The day started with a trip by Starbucks to get my passport stamped. Buy one coffee a week and end up with a free pound of coffee. There is a promotion I can get my caffeine habit around. I then met up with a friend to go see Alice in Wonderland. Afterwards I came home and started mucking around in the computer when once again I heard the pitter-patter of little feat above my head.
There is nothing I like less than hearing the pitter-patter of uninvited guests above my head. I've been wondering what was making the pitter-patter and nothing that came to mind has been pleasing. Honestly I was kind of hoping it was squirrels, but I was worried it was rats. So yesterday I hear the pitter-patter again, go up into the attic, and find staring back at me from a across the attic a squirrel who is just standing there looking at me, pretty as you please, "Hi human, I like your house, nice of you to be sharing with me, it's a blustery day outside, I sure do like hanging out in your warm attic!" Well at least it was a squirrel and not some large sewer rat or something.

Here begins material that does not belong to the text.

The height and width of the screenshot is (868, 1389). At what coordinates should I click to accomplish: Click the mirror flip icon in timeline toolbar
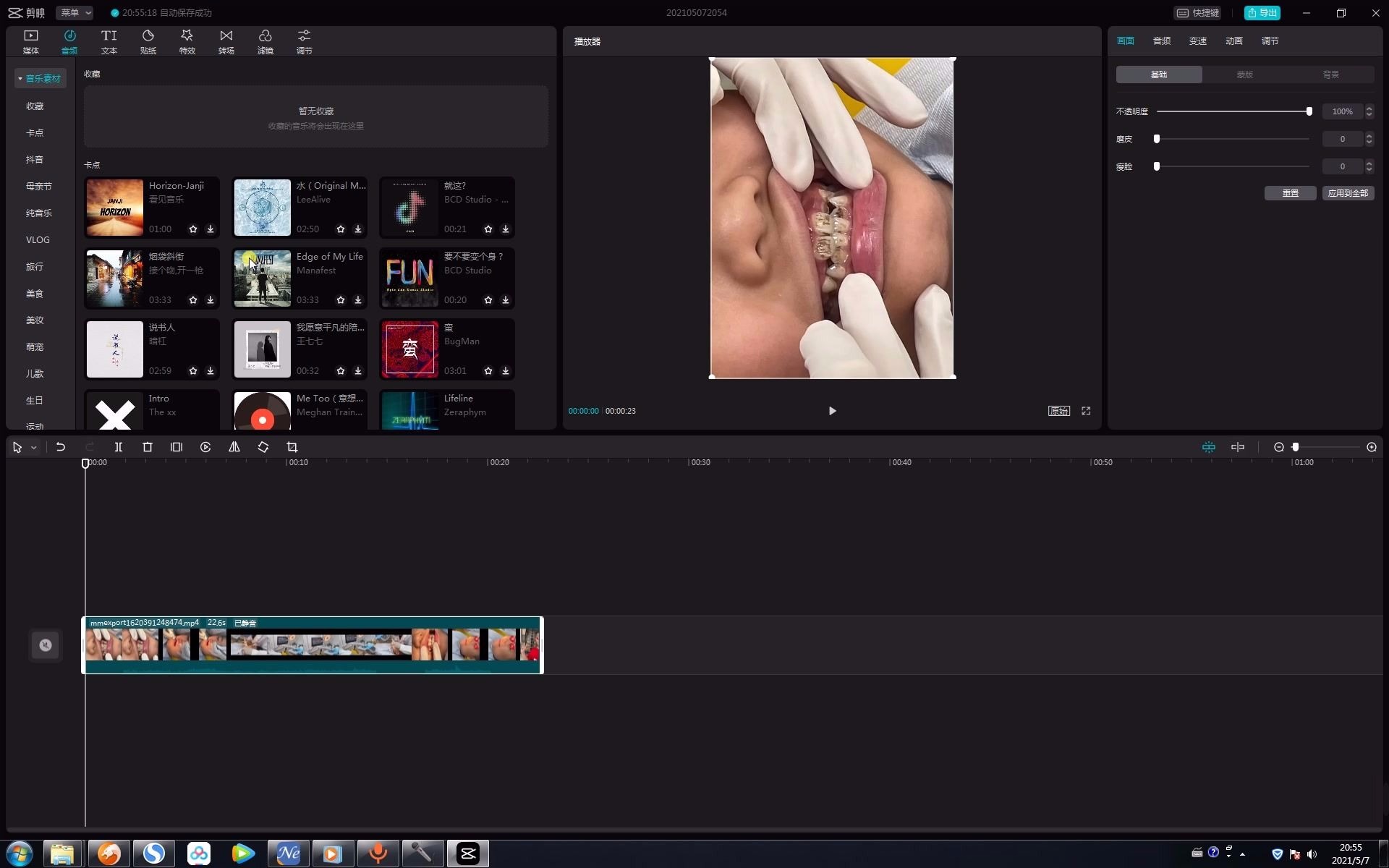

So I take an existing no-kill trap baiting with month-old peanut butter and stick it down at that end of the attic. I go downstairs and spend the next couple of hours listening to the squirrel scurry around my trap. I cannot stand it anymore, I check the trap. Somehow he's ignored it, not a fan of stale peanut butter I guess. I get in the car and go to Publix to look for tastier squirrel bait or at least a fresh jar of peanut butter. I come home and prepare my bait. I have a trap downstairs which I make ready for battle and I prepare fresh bait for the trap upstairs. I go up the stairs and carefully make my way back to the far reaches of the attic to set my traps. As I get toward the far end where the roof comes down to meet the top of the rafters I am obligated to lay on my stomach and stretch out to get the traps where I want them. So I am in this position trying to set these darn traps when the insulation in front of me twitches and it takes a few seconds for me to register that insulation does not twitch all by itself. It twitches when there is something under it.
Perhaps a braver man would have lifted up the insulation twelve inches from the tip of his nose and said hello to his house guest. Not me. I figure the last thing I want to be is laying on my belly in the attic twelve inches from an annoyed squirrel looking at him eye to eye. I carefully finished setting baiting and setting my traps and quietly backed away leaving Mr. Squirrel to his nap.